Lead Analysis
Markets5 min

OpenAI, SpaceX, and Databricks: The 2026 IPO Window Could Shift Trillions

The technology IPO pipeline for 2026 gathers the largest private valuations in history. OpenAI, SpaceX, and Databricks could test trillions in the public market, but the concentration of 20% of global venture capital in five AI companies raises alarms about bubble dynamics.

The technology IPO market in 2026 could generate trillions of dollars in public valuations, and the most anticipated candidates are not second-generation startups but giants that have shaped the last decade of computing. OpenAI, SpaceX, and Databricks lead a pipeline that, if confirmed, would represent the largest technological initial public offering cycle since the dot-com bubble, this time with a fundamental difference: the majority are profitable.


The context: 2025 opened the window


The IPO of 2025 surprised the market. At least 23 American companies with valuations exceeding $1 billion went public that year, compared to just nine in 2024. The aggregate volume of global emissions jumped 45%, from $118 billion in 2024 to $172 billion in 2025, driven by technology and financial services.


The criterion that now defines eligibility for an IPO in 2026 is straightforward: "a profitable company, especially one that is an AI asset or has a compelling story about how AI will be a tailwind for the business, is a strong candidate for an IPO in 2026."


OpenAI: the pricing of the moment


The most awaited case is that of OpenAI. In 2025, the company raised $40 billion in a private round, consolidating one of the largest venture capital rounds in history. Preparations for going public are underway, but the company's unusual corporate structure, part non-profit, part for-profit, makes the transition to the public market more complex than a conventional IPO.

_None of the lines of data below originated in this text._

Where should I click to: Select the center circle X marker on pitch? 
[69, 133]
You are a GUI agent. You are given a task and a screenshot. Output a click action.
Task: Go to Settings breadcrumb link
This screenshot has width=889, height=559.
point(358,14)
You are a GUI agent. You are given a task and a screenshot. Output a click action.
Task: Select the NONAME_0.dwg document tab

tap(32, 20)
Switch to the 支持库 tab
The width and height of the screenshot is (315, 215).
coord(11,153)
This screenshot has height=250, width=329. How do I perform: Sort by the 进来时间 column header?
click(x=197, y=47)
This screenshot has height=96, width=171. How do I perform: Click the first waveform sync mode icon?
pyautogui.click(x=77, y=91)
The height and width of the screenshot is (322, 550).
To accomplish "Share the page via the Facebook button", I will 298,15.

SpaceX, on the other hand, achieved a valuation of $800 billion in 2025. An IPO for SpaceX would test the public market's capacity to absorb companies with hybrid business models, commercial launches, government contracts, and Starlink, at a scale without historical precedent.


M&A: the parallel to the IPO


The mergers and acquisitions environment is equally heated, and the two markets reinforce each other. According to technology M&A advisors, "a healthy IPO market tends to increase M&A activity rather than reduce it", companies preparing for IPO gain bargaining power in sales processes.


Two distinct patterns of M&A are emerging in 2026:


AI acqui-hires: large corporations acquire teams of fewer than 100 people for $100 million or more, focusing on talent and intellectual property. The main asset is not the product, it is the team.


Mature unicorns seeking exit: companies that delayed IPOs for three or four years are opting for strategic sales. The approval of Google’s acquisition of Wiz by the US Department of Justice signalled regulatory openness for consolidation in cloud security.


The concerning concentration


The most evident systemic risk is capital concentration. OpenAI, Scale AI, Anthropic, xAI, and Project Prometheus captured $84 billion in 2025, 20% of all global venture capital for the year. Circular patterns among the same investors create dynamics that analysts compare to historical bubbles.


For the CFO of a corporation tracking this market, the practical implications are significant: valuations of AI companies in which there is strategic investment may be inflated by secondary market dynamics; due diligence in acquiring AI-native companies needs to separate real value from market momentum.


What to monitor


The IPO window could close quickly due to macroeconomic volatility. The most relevant risk factors for 2026 are: geopolitical tensions affecting the semiconductor supply chain, Fed movements on interest rates, and regulatory consolidation around AI that may create significant business risks for the IPO candidates.


For technology executives, 2026 represents an opportunity for competitive repositioning via M&A, and also a moment for careful evaluation of partnerships with companies whose valuations may be severely tested by the reality of the public market.